What to produce — Your answer is to be the exact text of the lines from the one containing "Отзывы (735, 31)" through the final line of the entries, restated in full, with pictures omitted.

Top of Supplied material

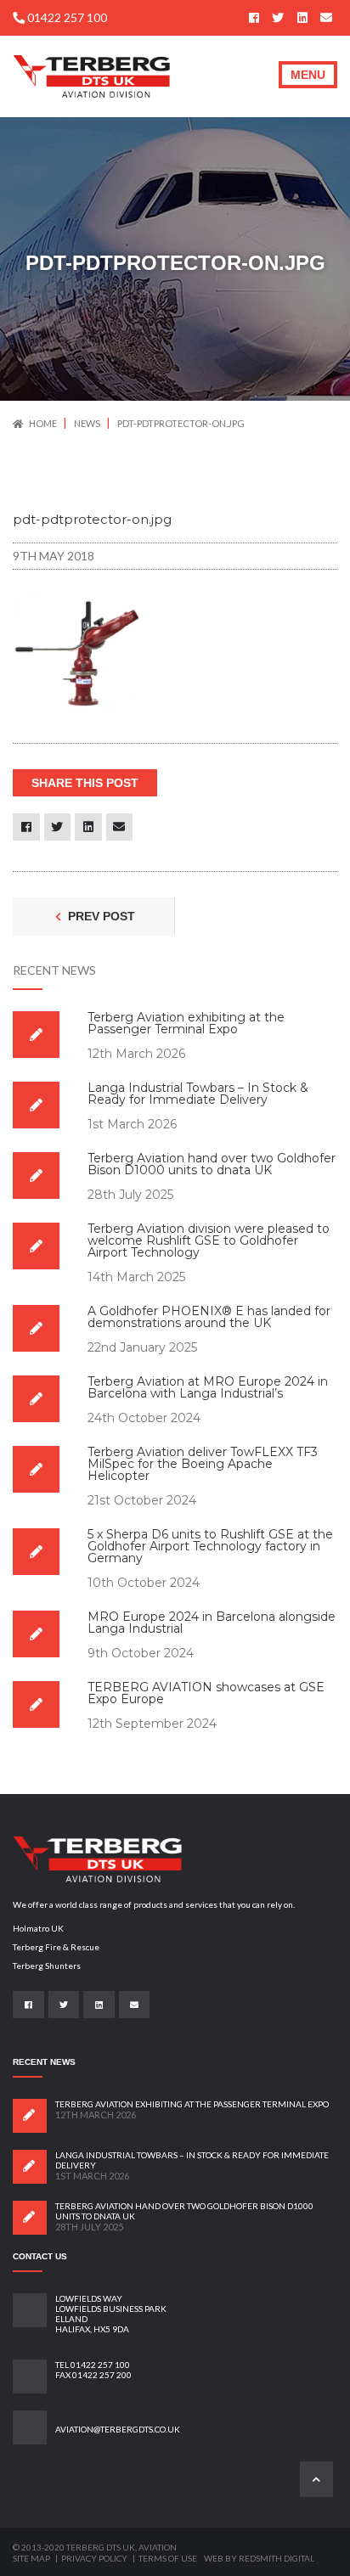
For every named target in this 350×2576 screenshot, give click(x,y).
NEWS (88, 423)
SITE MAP (32, 2558)
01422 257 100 (66, 17)
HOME (43, 423)
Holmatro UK (38, 1928)
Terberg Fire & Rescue (56, 1947)
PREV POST (100, 916)
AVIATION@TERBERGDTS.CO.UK (117, 2429)
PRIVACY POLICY (95, 2558)
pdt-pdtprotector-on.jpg (181, 423)
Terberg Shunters (47, 1965)
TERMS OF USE (167, 2558)
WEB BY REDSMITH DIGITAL (259, 2558)
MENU (308, 75)
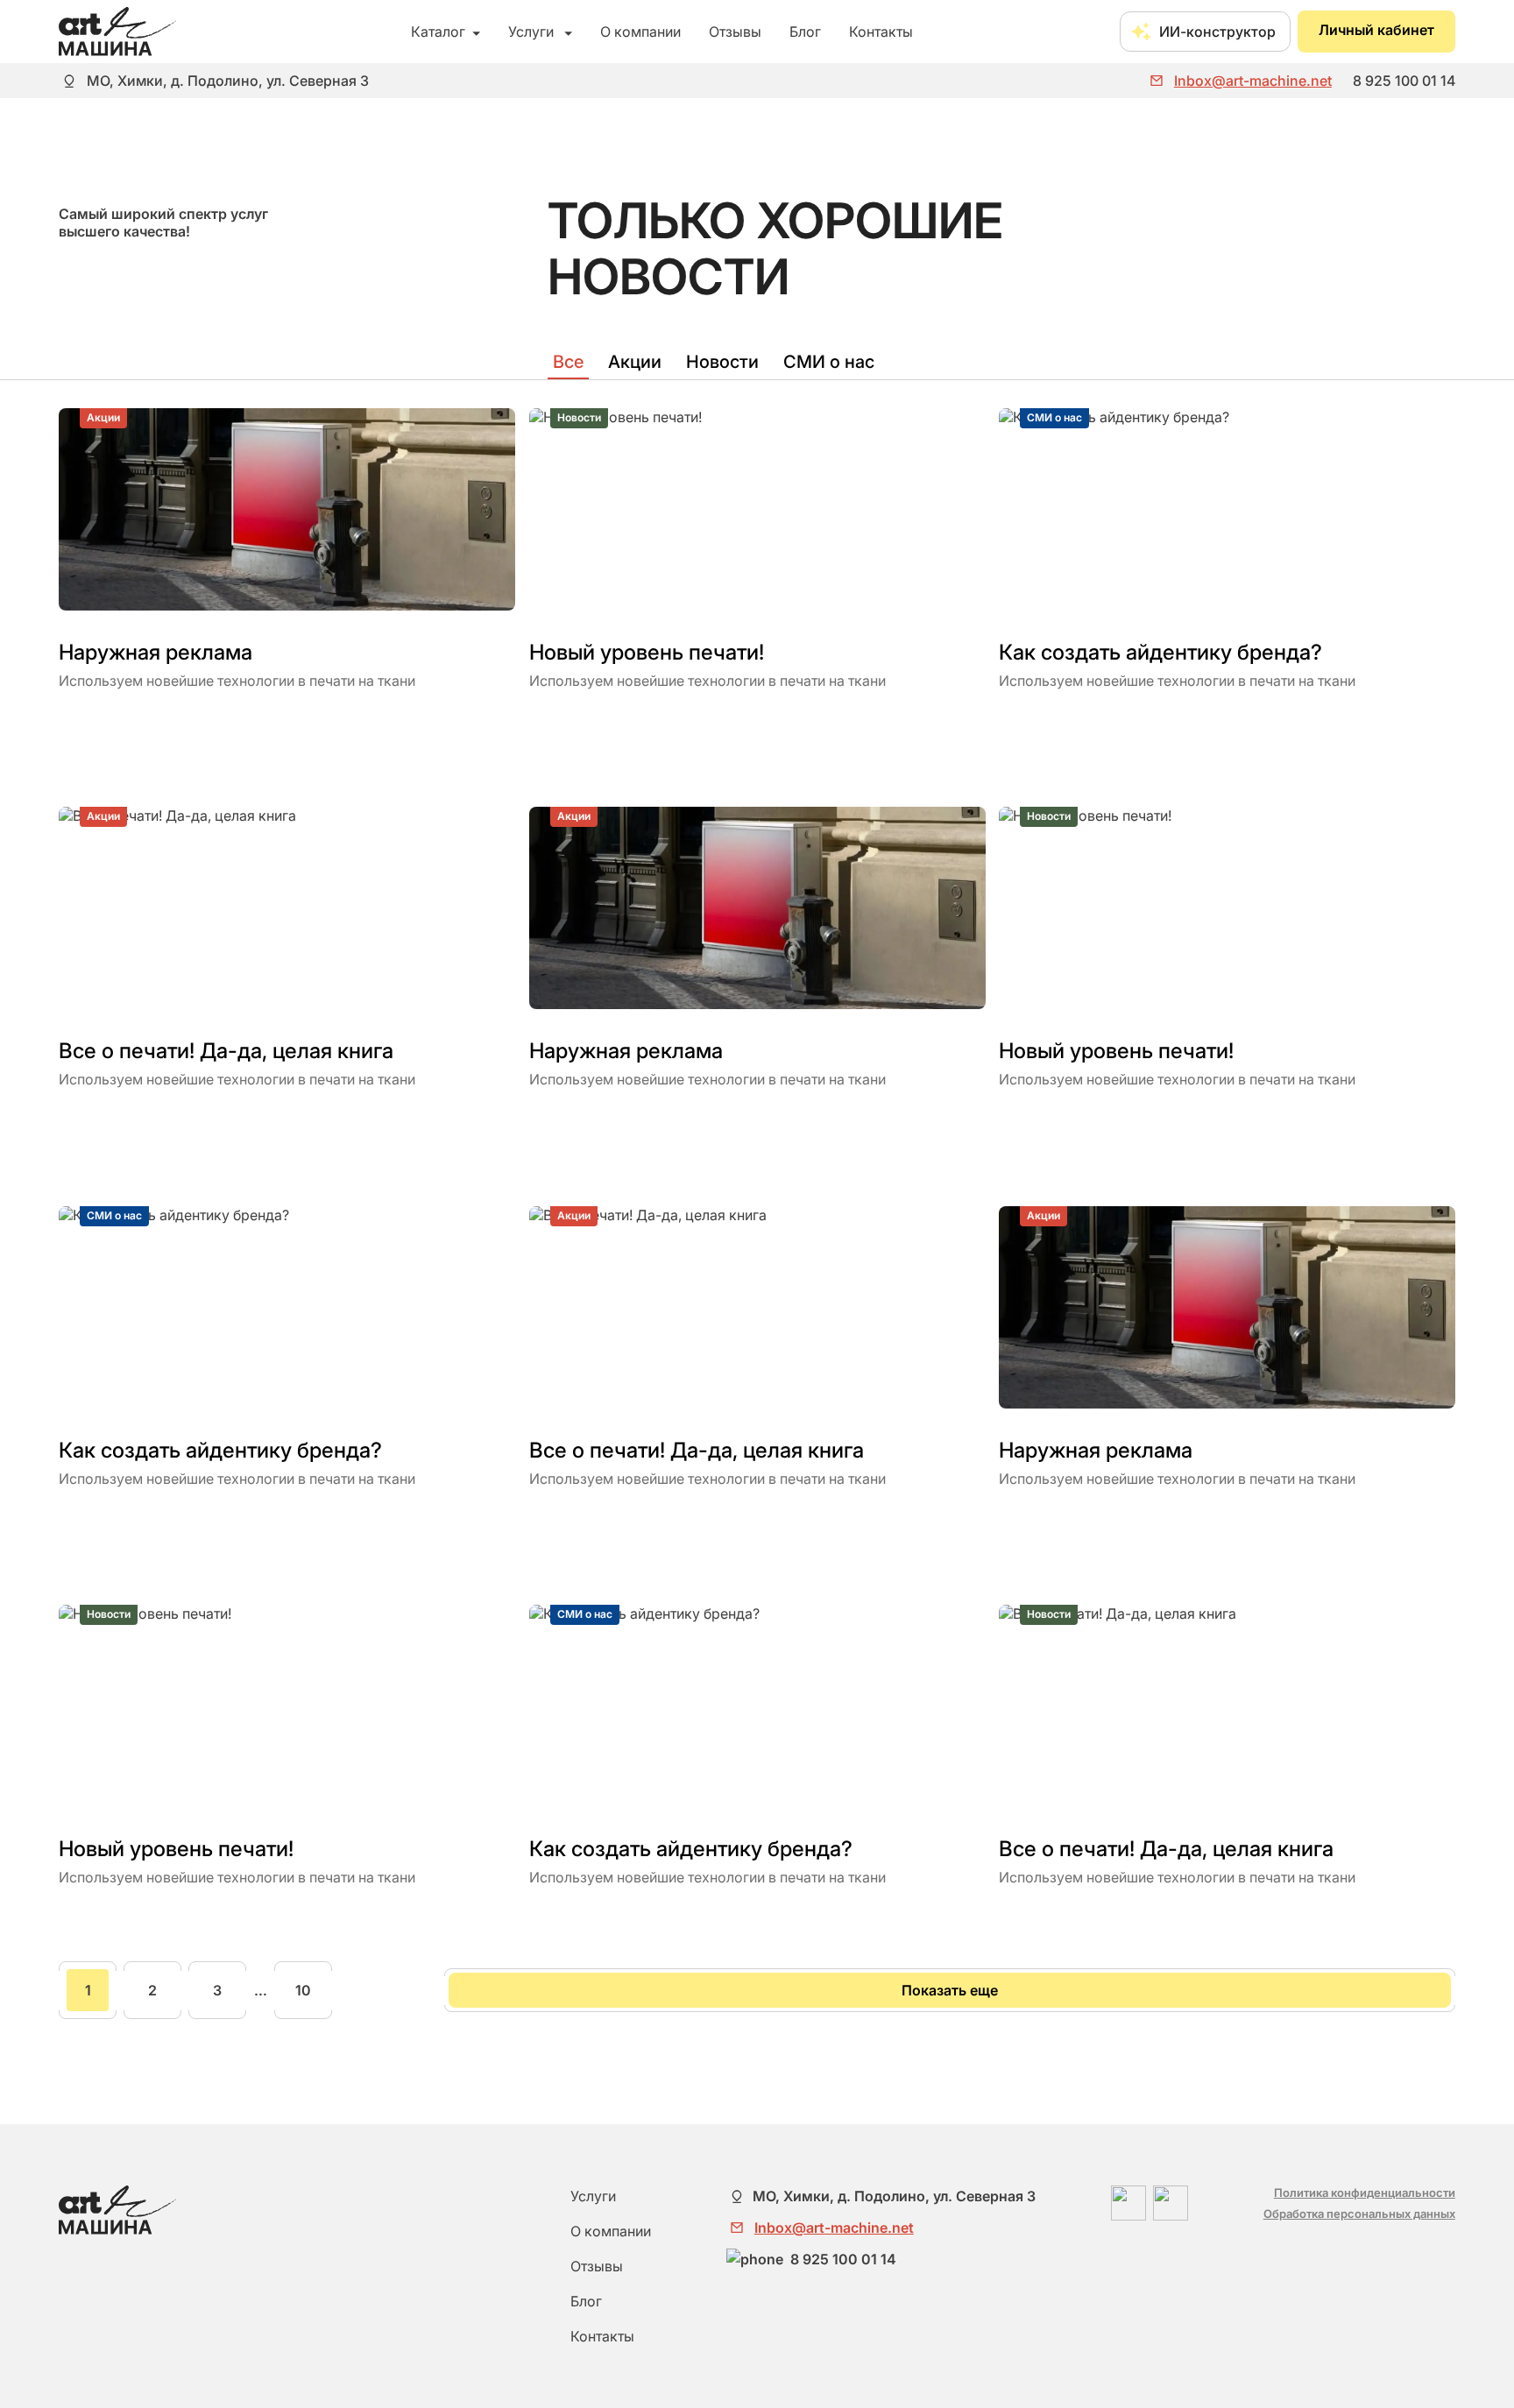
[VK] (1170, 2203)
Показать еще (950, 1990)
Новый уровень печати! (646, 652)
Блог (805, 31)
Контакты (881, 31)
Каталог (445, 31)
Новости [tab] (722, 361)
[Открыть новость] (66, 722)
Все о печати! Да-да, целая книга (226, 1051)
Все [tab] (568, 361)
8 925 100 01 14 (1404, 80)
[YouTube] (1128, 2203)
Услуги (540, 31)
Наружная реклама (155, 652)
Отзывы (735, 31)
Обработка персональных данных (1359, 2214)
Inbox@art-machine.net (1253, 80)
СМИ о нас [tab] (828, 361)
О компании (640, 31)
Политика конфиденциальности (1364, 2193)
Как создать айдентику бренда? (1160, 652)
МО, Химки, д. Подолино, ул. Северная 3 (228, 80)
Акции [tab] (634, 361)
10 (303, 1990)
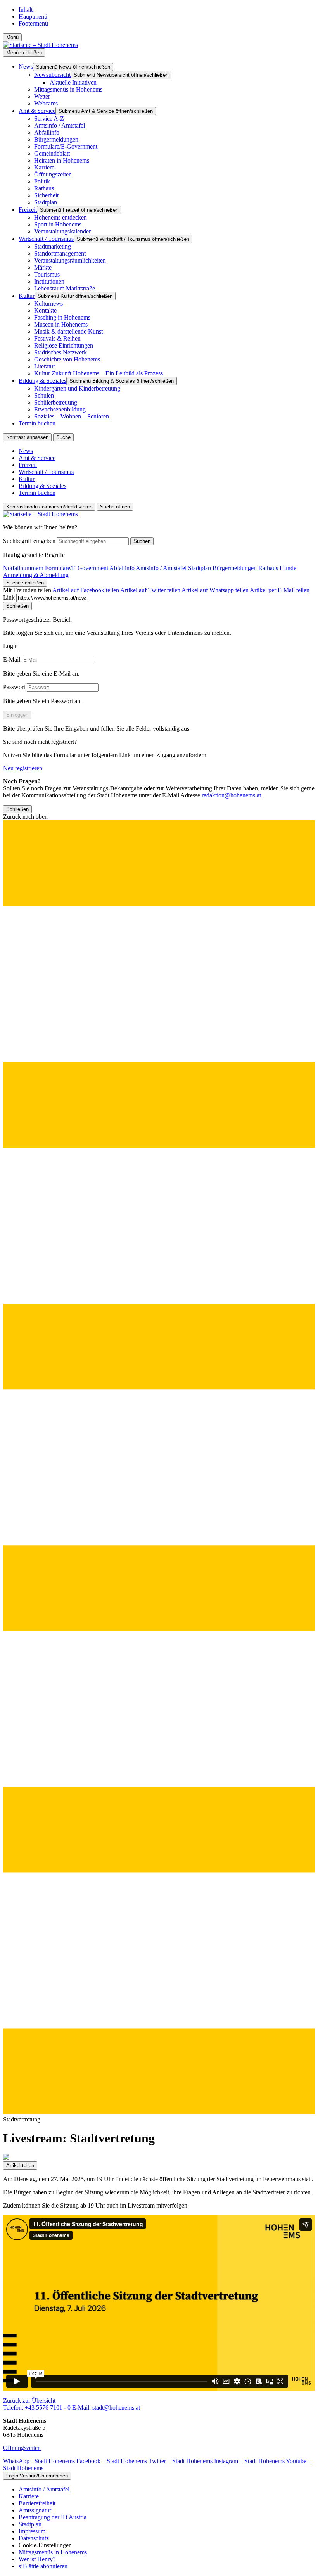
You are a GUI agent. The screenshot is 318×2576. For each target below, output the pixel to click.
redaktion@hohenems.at (231, 795)
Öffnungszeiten (22, 2448)
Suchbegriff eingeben (29, 541)
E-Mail (11, 659)
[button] (159, 1464)
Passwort (14, 687)
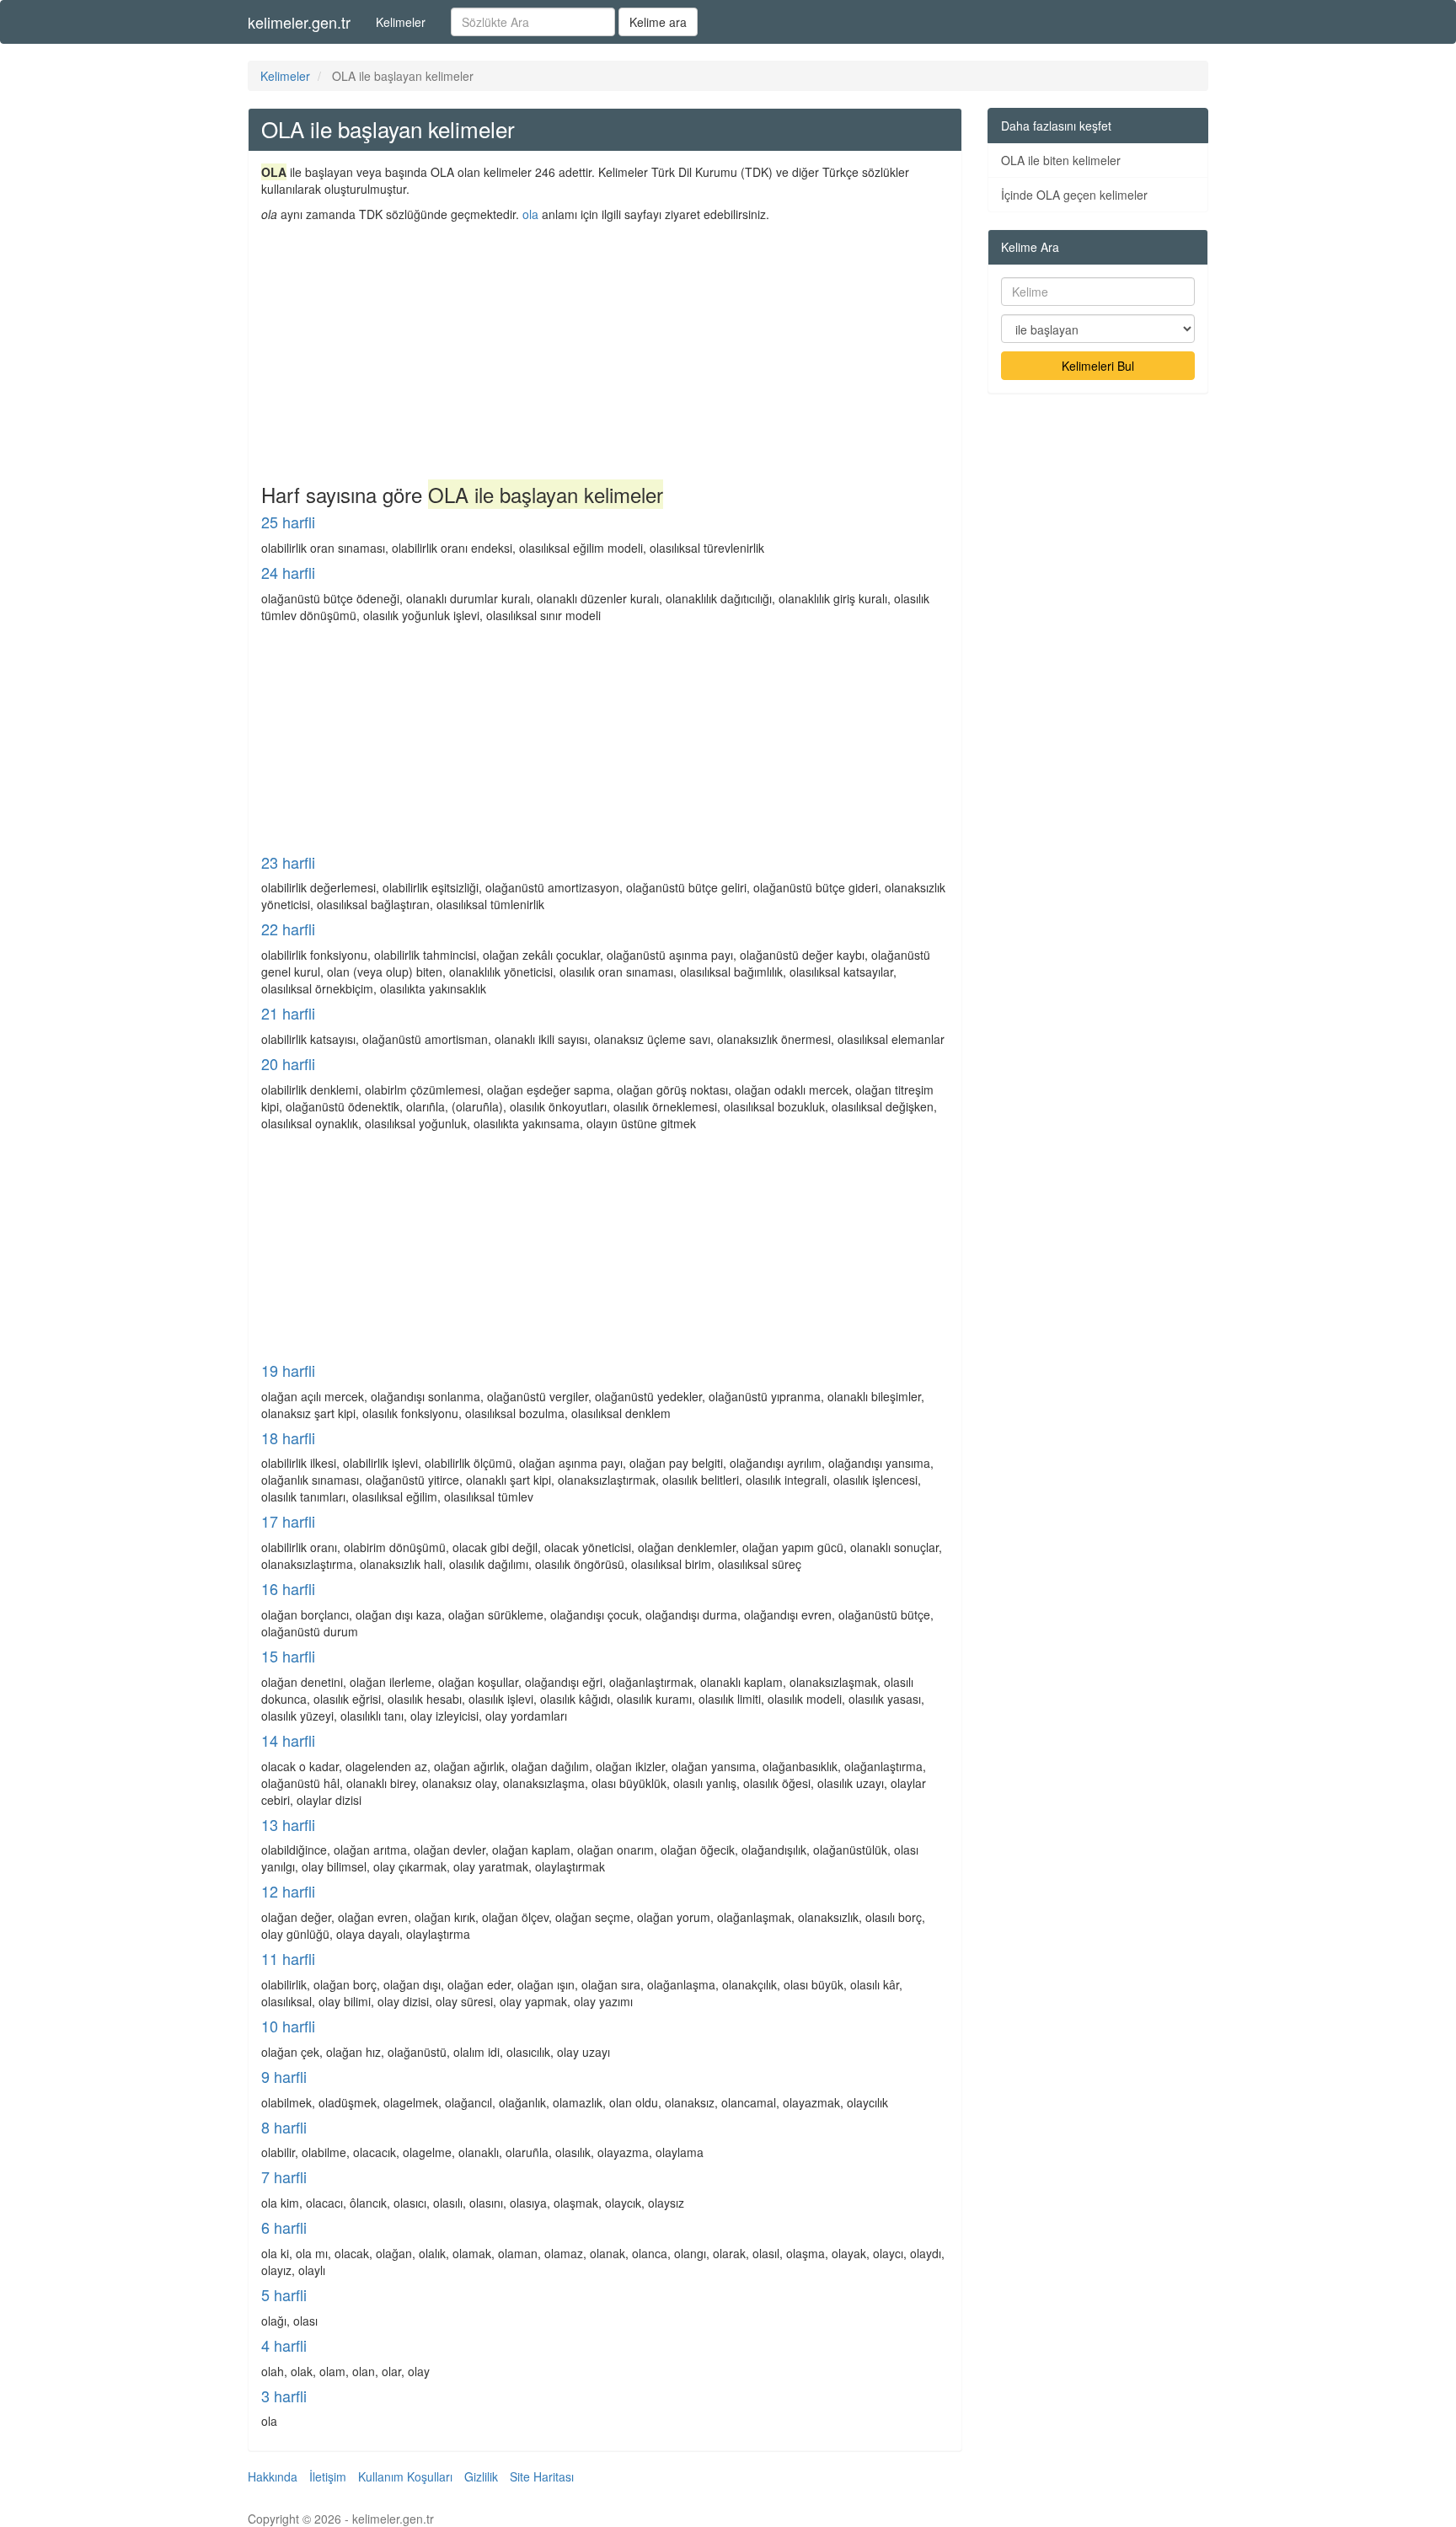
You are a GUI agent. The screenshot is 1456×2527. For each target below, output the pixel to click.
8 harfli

Bottom of Supplied material

Result for this exercise —
Отзывы (735, 31)
Обработка персональных данных (1359, 2214)
Inbox@art-machine.net (1253, 80)
СМИ о нас [tab] (828, 361)
О компании (640, 31)
Политика конфиденциальности (1364, 2193)
Как создать айдентику бренда? (1160, 652)
МО, Химки, д. Подолино, ул. Северная 3 (228, 80)
Акции [tab] (634, 361)
10 (303, 1990)
You are a GUI agent. The screenshot is 318×2576. For each target below, output the pixel to click.
redaktion@hohenems.at (231, 795)
Öffnungszeiten (22, 2448)
Suchbegriff eingeben (29, 541)
E-Mail (11, 659)
[button] (159, 1464)
Passwort (14, 687)
You are a GUI agent. The screenshot is 1456×2527. For each target below, output the pixel to click.
8 harfli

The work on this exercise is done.